1. Restore your spies after each test:

afterEach(() => {
  vi.restoreAllMocks(); // Clean up all spies at once
});

This prevents test bleed and ensures each test starts fresh. In most projects, you’ll want to add this to your global test setup file and forget about it.

2. Import modules as namespaces:

import * as userService from './userService';

This gives you a reference to the module object, which you need for vi.spyOn.

3. Keep spy creation close to where it's used:

test('specific test case', () => {
  const spy = vi.spyOn(module, 'method').mockImplementation(() => 'mock value');
  // Test that directly uses this mock
});

This maintains the locality principle and makes tests easier to understand.

When vi.mock Is Appropriate (The Exception)

I'll admit it, vi.mock does have its place.

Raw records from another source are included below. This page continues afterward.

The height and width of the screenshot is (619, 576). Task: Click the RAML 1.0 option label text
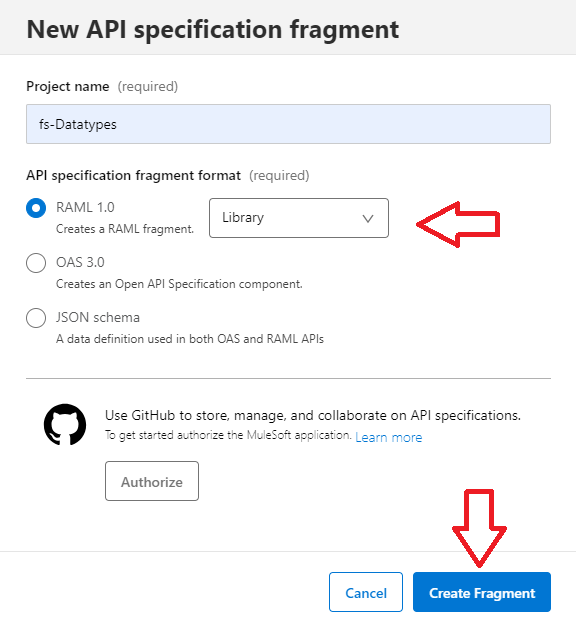pyautogui.click(x=85, y=207)
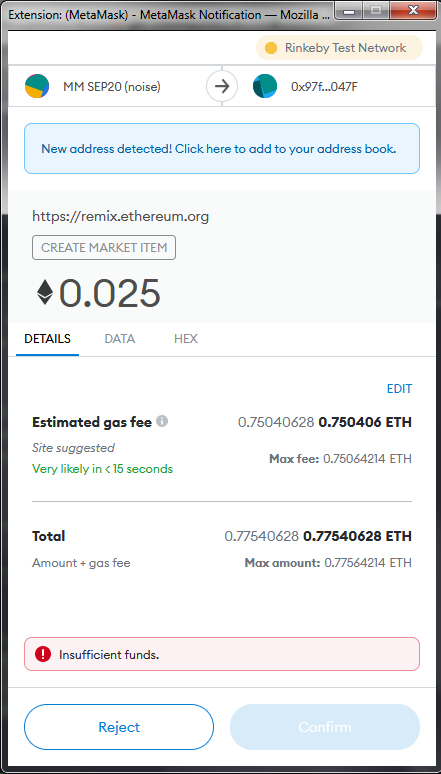
Task: Click the red insufficient funds warning icon
Action: point(43,654)
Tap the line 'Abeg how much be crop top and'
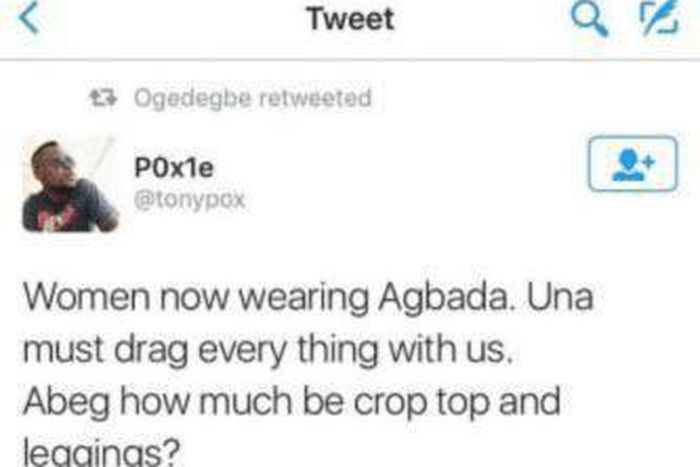The image size is (700, 467). (x=292, y=402)
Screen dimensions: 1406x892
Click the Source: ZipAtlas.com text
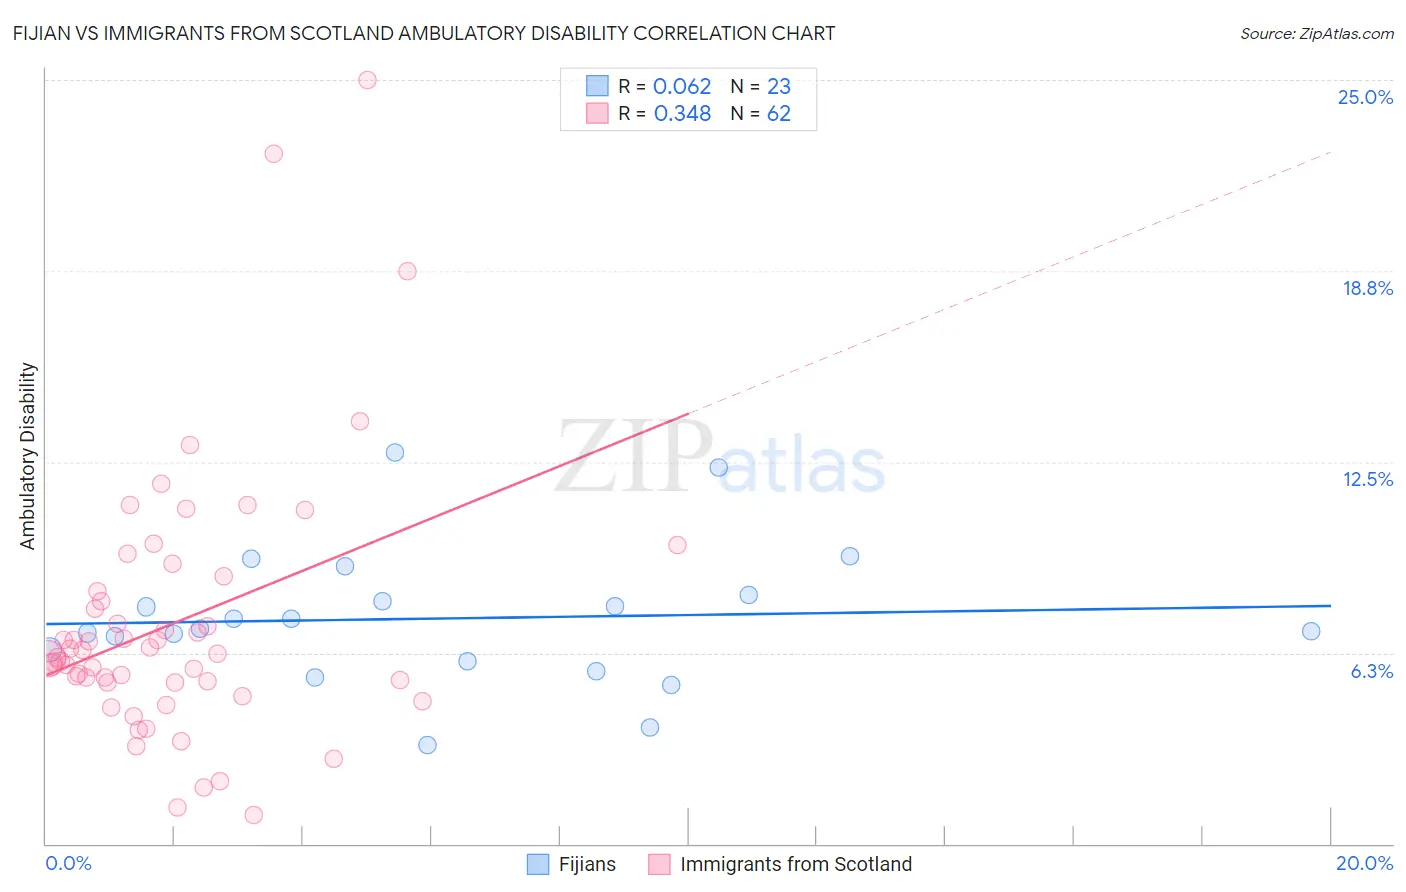point(1317,33)
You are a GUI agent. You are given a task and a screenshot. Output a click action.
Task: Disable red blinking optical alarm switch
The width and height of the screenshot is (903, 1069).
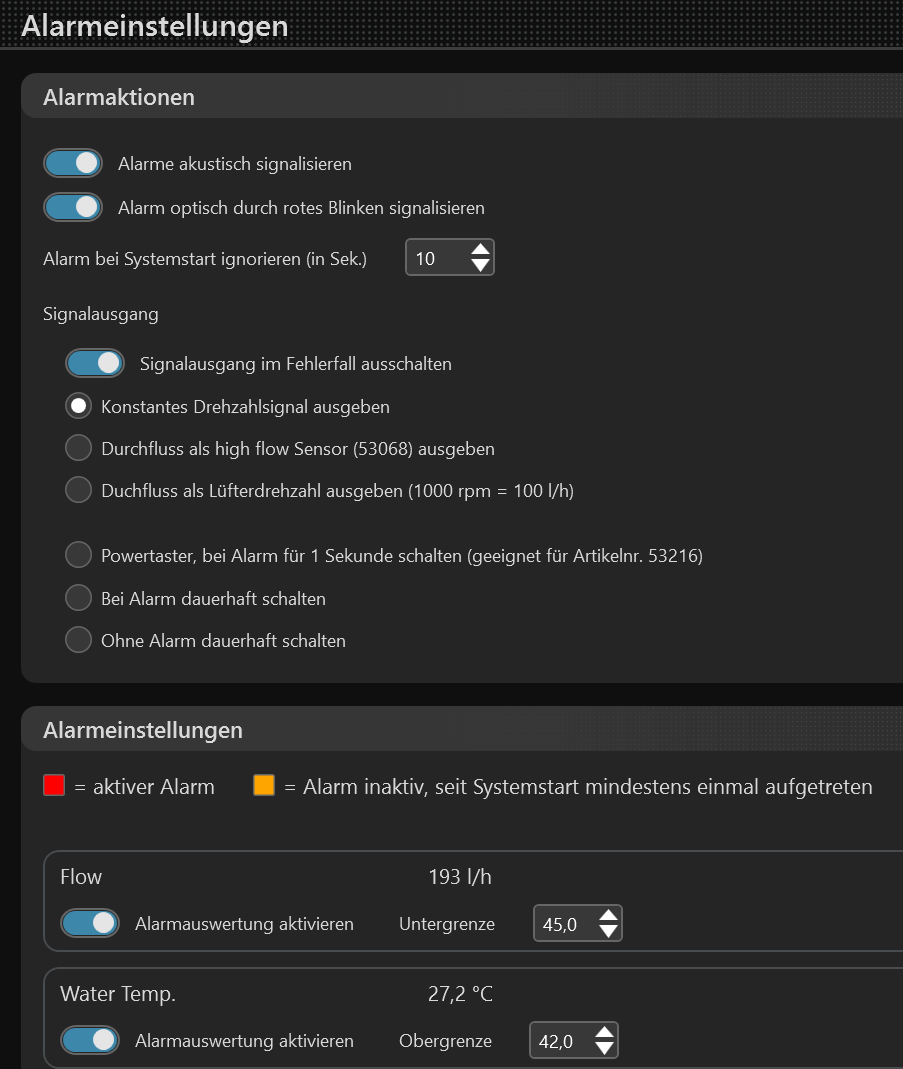pos(73,207)

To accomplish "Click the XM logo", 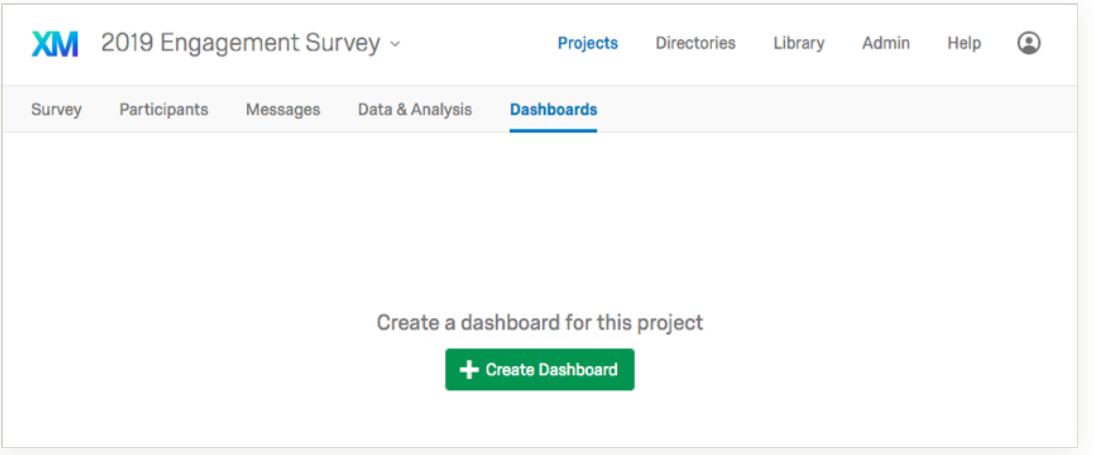I will coord(55,44).
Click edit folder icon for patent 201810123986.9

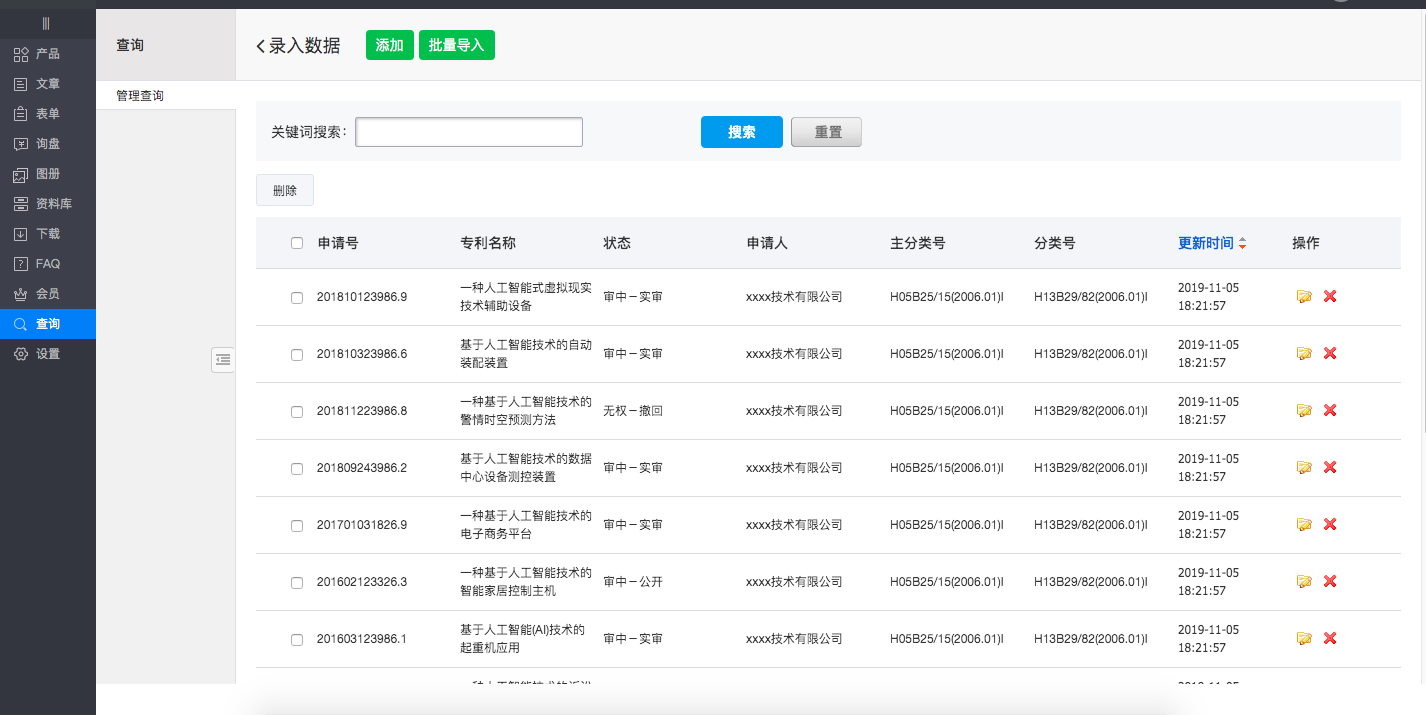(x=1304, y=296)
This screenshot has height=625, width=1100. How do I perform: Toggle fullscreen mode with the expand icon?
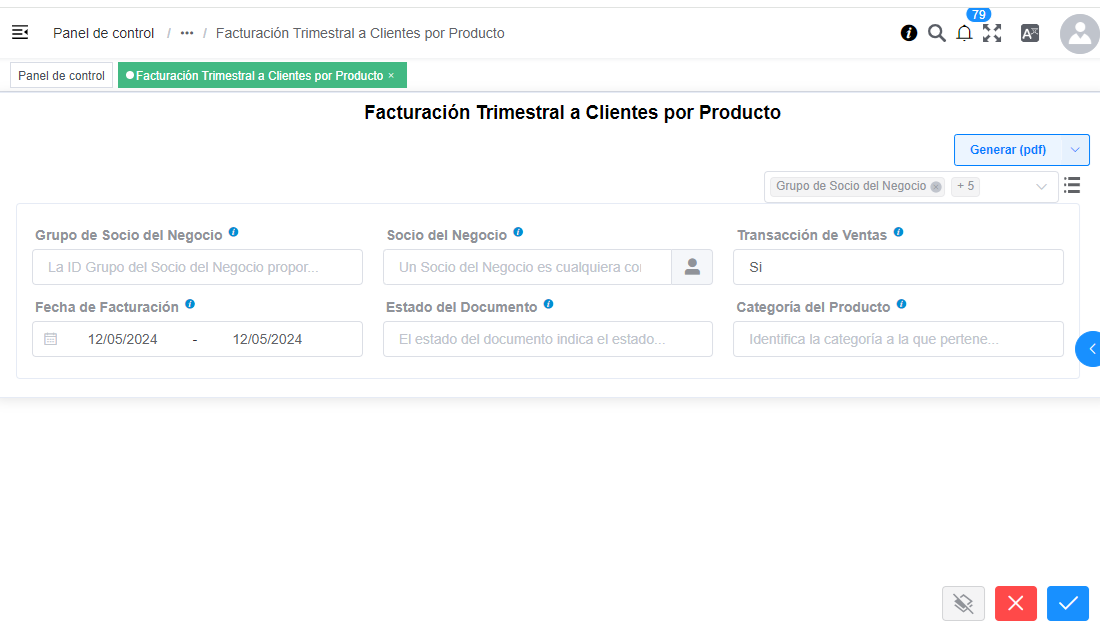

Sometimes you genuinely want to turn off a dependency completely, especially when it introduces noise or side effects that aren’t relevant to the behavior under test.

Good candidates include:

• Logging libraries that clutter your test output
• Analytics trackers that fire background events
• Expensive but non-essential computations that slow down your tests (yes, I’m looking at you, popper.js)

For example:

// An appropriate use of vi.mock
vi.mock('./logger');

The key is that these dependencies aren’t what you’re testing. They’re distractions, runtime noise that you want to eliminate so your test stays focused and fast.

Conclusion

vi.mock has its place, but it belongs deep in the back of the toolbox. For most situations, vi.spyOn is the better default. It gives you:

1. Better type safety and compile-time error checking
2. Clearer, more predictable test structure
3. Fine-grained control without wiping out the whole module
4. Freedom from vi.requireActual hacks and global side effects

So the next time you're about to reach for vi.mock, stop and ask:

Am I trying to disable this dependency entirely, or just control its behavior?

If it's the latter, give vi.spyOn a chance. Your future self, and your teammates, will thank you when when it’s time to debug.